## MATERIAL SUPPLIED
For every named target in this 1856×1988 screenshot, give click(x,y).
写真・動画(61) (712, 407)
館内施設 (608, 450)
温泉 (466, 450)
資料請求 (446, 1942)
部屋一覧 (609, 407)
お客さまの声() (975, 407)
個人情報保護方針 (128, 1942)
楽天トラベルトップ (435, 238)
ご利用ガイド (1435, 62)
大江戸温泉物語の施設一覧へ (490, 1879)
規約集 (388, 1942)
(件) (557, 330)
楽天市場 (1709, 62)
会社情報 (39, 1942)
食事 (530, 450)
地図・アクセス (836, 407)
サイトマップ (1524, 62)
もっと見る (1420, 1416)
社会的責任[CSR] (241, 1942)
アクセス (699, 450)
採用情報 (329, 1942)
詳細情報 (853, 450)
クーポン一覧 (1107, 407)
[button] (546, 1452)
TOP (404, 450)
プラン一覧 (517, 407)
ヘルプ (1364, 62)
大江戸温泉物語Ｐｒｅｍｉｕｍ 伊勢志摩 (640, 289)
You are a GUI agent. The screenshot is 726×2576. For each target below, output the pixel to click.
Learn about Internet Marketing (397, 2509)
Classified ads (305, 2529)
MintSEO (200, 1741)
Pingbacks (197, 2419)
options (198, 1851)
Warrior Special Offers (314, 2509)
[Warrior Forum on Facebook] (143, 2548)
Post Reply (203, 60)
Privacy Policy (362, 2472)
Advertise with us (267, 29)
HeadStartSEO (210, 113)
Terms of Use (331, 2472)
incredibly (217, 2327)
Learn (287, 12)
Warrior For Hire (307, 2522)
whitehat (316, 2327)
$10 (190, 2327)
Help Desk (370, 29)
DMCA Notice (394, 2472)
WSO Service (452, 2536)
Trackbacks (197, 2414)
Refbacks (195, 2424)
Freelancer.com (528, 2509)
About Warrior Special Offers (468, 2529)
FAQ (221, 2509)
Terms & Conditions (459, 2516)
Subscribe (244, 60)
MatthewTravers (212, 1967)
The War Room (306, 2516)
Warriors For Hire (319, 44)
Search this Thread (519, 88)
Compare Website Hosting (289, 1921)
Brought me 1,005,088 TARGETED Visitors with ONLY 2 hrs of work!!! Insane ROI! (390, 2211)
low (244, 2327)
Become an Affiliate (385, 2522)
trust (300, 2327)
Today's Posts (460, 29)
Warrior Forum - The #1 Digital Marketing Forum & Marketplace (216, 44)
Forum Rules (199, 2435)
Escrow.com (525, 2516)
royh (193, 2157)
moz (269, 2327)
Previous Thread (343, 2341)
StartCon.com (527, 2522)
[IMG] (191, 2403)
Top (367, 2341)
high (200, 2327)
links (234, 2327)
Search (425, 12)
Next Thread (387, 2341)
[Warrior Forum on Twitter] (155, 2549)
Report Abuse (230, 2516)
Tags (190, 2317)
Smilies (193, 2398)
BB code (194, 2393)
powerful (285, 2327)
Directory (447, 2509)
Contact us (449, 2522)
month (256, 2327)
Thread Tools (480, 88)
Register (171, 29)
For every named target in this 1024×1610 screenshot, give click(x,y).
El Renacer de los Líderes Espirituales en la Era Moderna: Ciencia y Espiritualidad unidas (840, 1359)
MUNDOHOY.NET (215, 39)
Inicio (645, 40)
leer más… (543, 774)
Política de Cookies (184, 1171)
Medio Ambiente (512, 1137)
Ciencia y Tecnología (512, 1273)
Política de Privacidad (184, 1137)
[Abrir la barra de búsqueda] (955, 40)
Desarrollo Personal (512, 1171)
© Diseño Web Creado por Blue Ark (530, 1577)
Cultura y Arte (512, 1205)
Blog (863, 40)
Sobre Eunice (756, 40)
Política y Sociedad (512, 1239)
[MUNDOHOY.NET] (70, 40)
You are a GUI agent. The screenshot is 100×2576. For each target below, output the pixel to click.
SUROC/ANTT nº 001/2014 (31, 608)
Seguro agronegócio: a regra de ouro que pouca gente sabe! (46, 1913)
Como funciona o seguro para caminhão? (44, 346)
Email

## TASK TO CARRY OUT
Each line from the start of the listing through the line with "地図・アクセス (836, 407)" is to be restated verbatim, both ends included.

## OUTPUT FOR THIS EXERCISE
For every named target in this 1856×1988 screenshot, give click(x,y).
写真・動画(61) (712, 407)
館内施設 (608, 450)
温泉 (466, 450)
資料請求 (446, 1942)
部屋一覧 (609, 407)
お客さまの声() (975, 407)
個人情報保護方針 (128, 1942)
楽天トラベルトップ (435, 238)
ご利用ガイド (1435, 62)
大江戸温泉物語の施設一覧へ (490, 1879)
規約集 (388, 1942)
(件) (557, 330)
楽天市場 (1709, 62)
会社情報 (39, 1942)
食事 (530, 450)
地図・アクセス (836, 407)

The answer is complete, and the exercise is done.